* _WHAT THE EXERCISE ASKS_
Convert everything from the beginning of the data down through the line containing "coordinates (196, 76)." into a JSON list of strings, one string per line, skipping blank lines. Leave the pictures out of the answer.

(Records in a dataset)
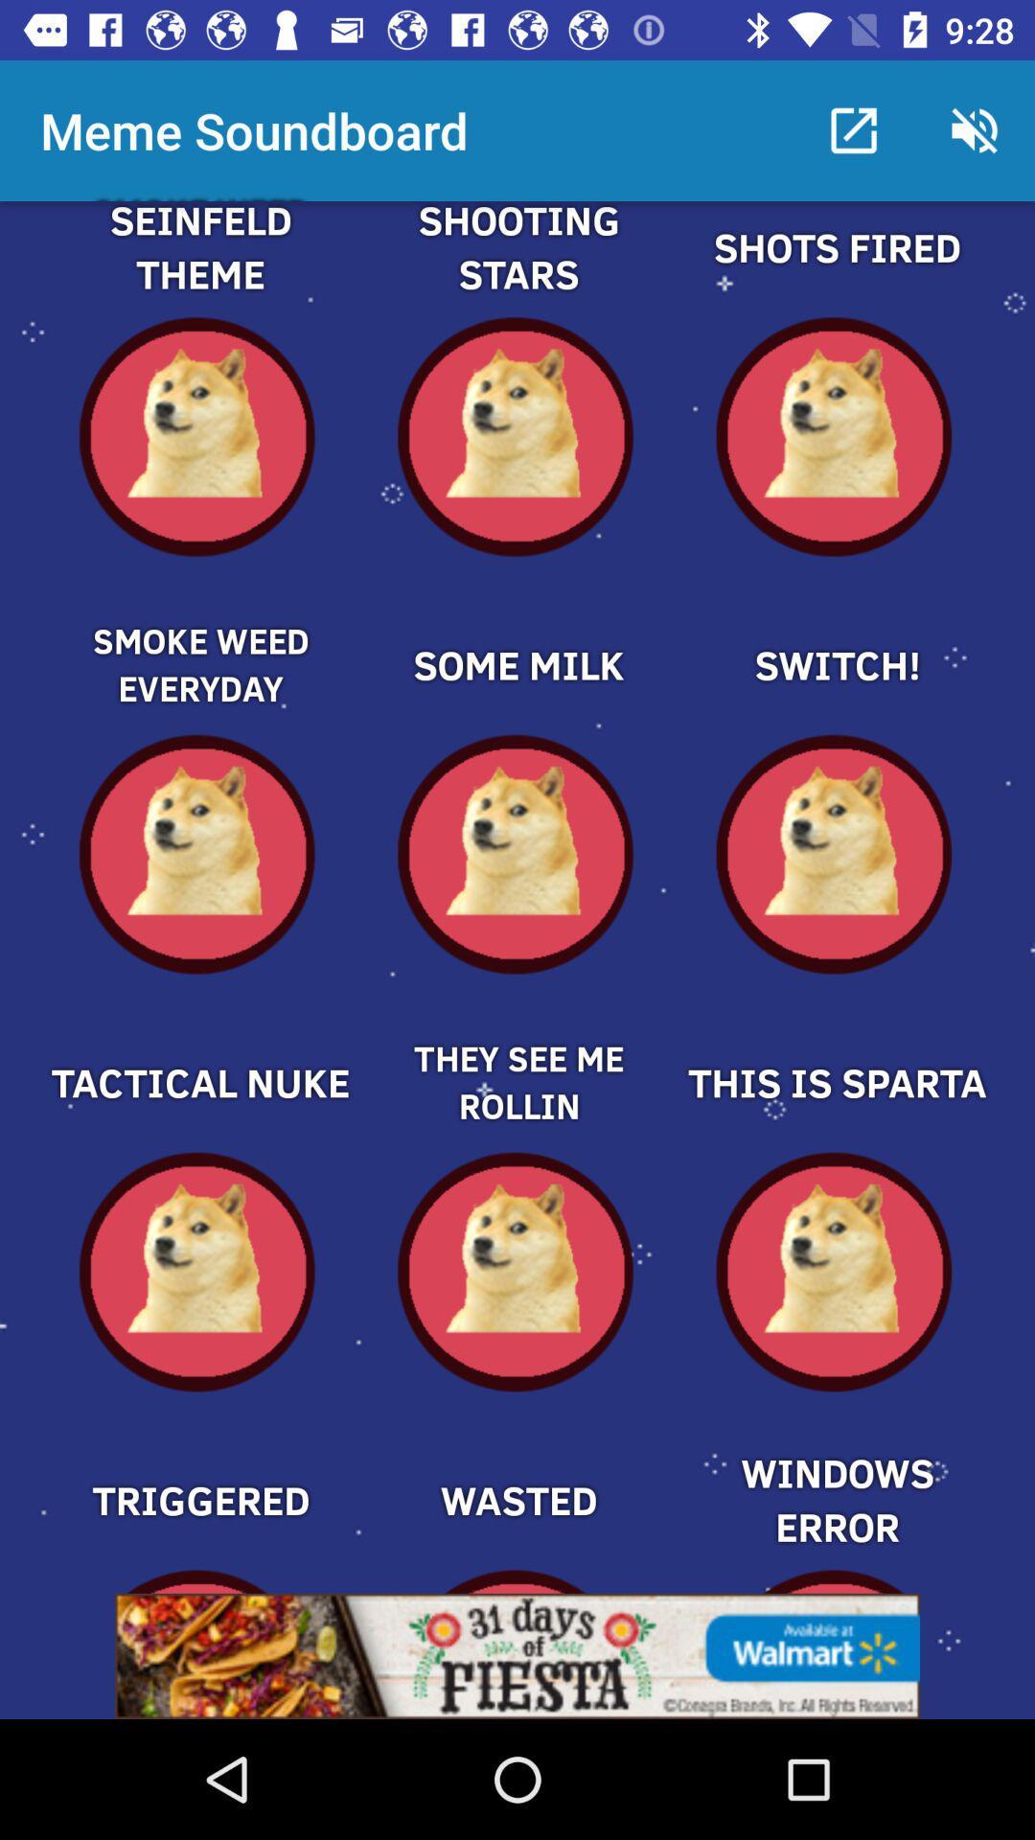 The width and height of the screenshot is (1035, 1840). What do you see at coordinates (518, 269) in the screenshot?
I see `the shooting stars` at bounding box center [518, 269].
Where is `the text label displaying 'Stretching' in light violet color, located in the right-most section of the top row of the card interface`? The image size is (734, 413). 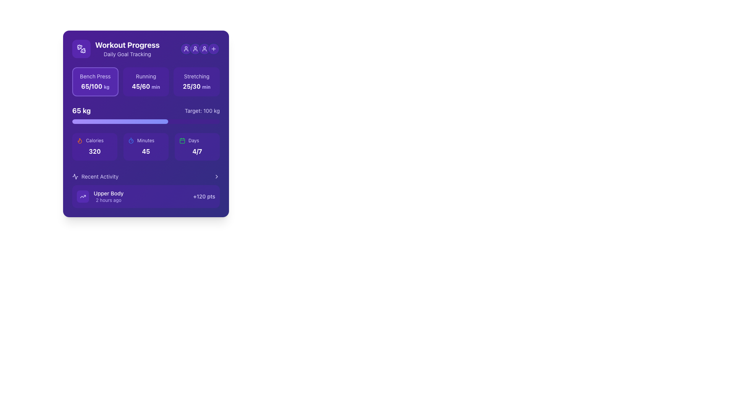
the text label displaying 'Stretching' in light violet color, located in the right-most section of the top row of the card interface is located at coordinates (196, 76).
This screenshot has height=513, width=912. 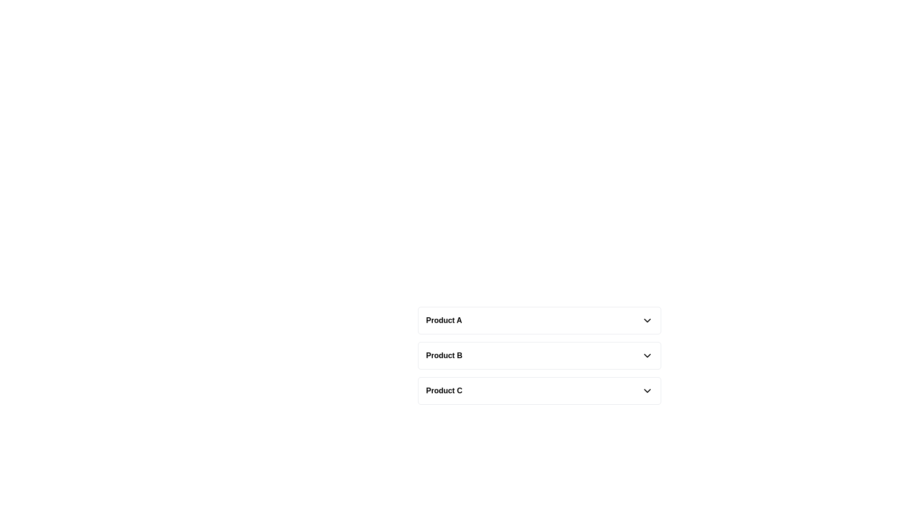 I want to click on the Chevron Down icon located at the far right side of the 'Product B' row to trigger any hover effects, so click(x=647, y=355).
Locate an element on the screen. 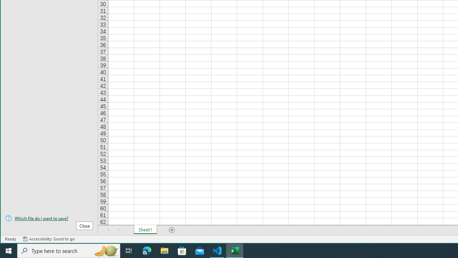  'Type here to search' is located at coordinates (69, 250).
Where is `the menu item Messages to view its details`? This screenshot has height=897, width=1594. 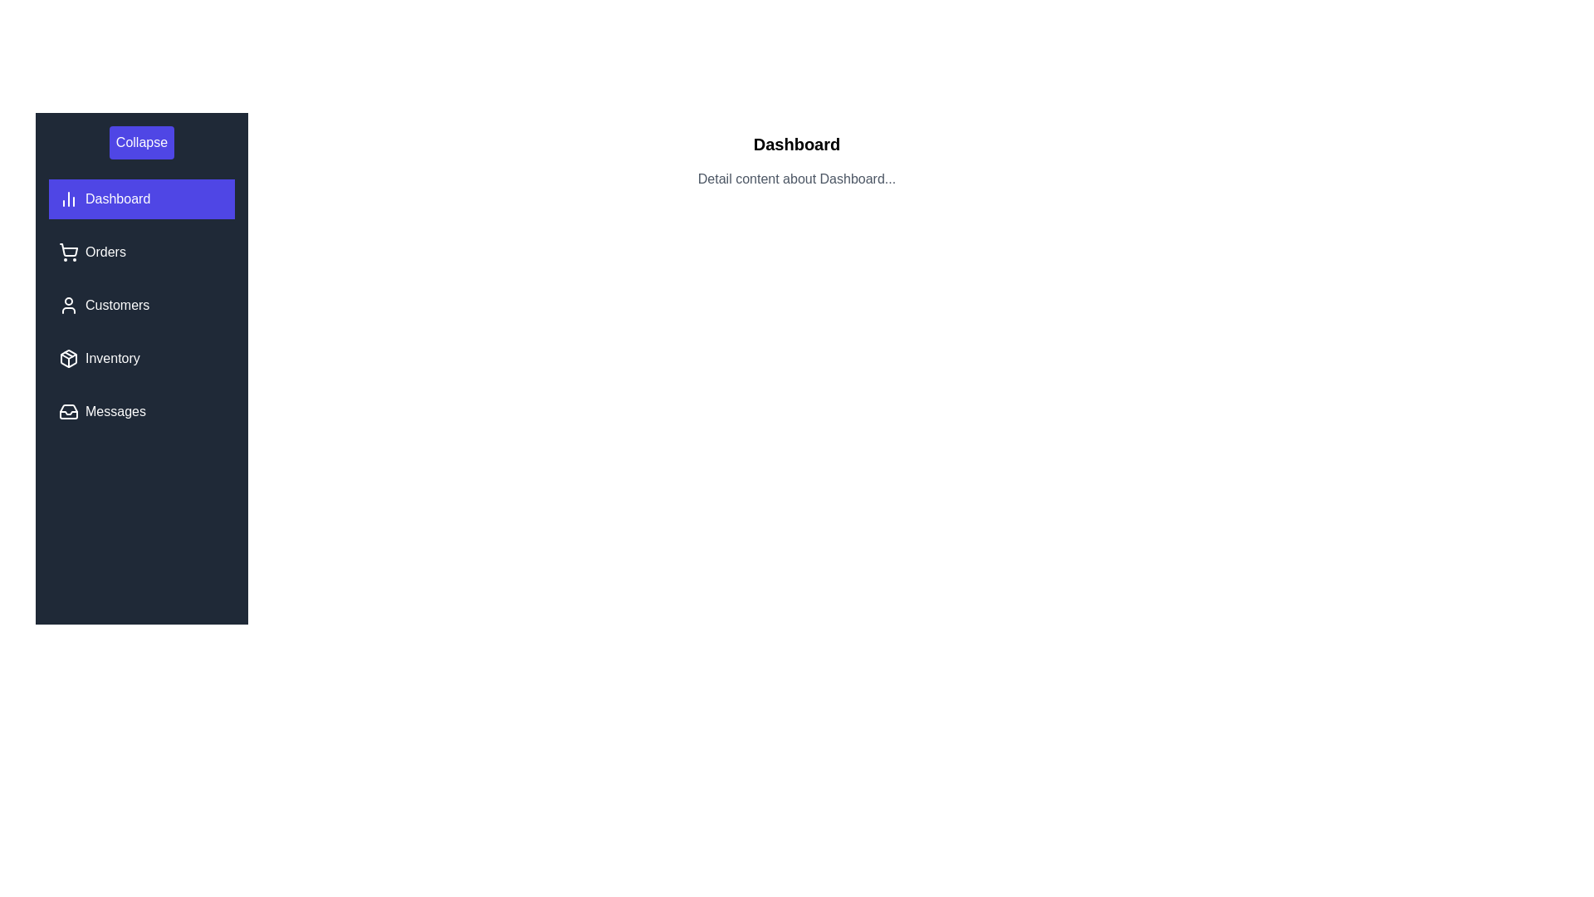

* _WRITTEN REPLY_
[
  " The width and height of the screenshot is (1035, 1840). What do you see at coordinates (518, 269) in the screenshot?",
  "I see `the shooting stars` at bounding box center [518, 269].",
  "Where is `the text label displaying 'Stretching' in light violet color, located in the right-most section of the top row of the card interface`? The image size is (734, 413). ",
  "the text label displaying 'Stretching' in light violet color, located in the right-most section of the top row of the card interface is located at coordinates (196, 76)."
]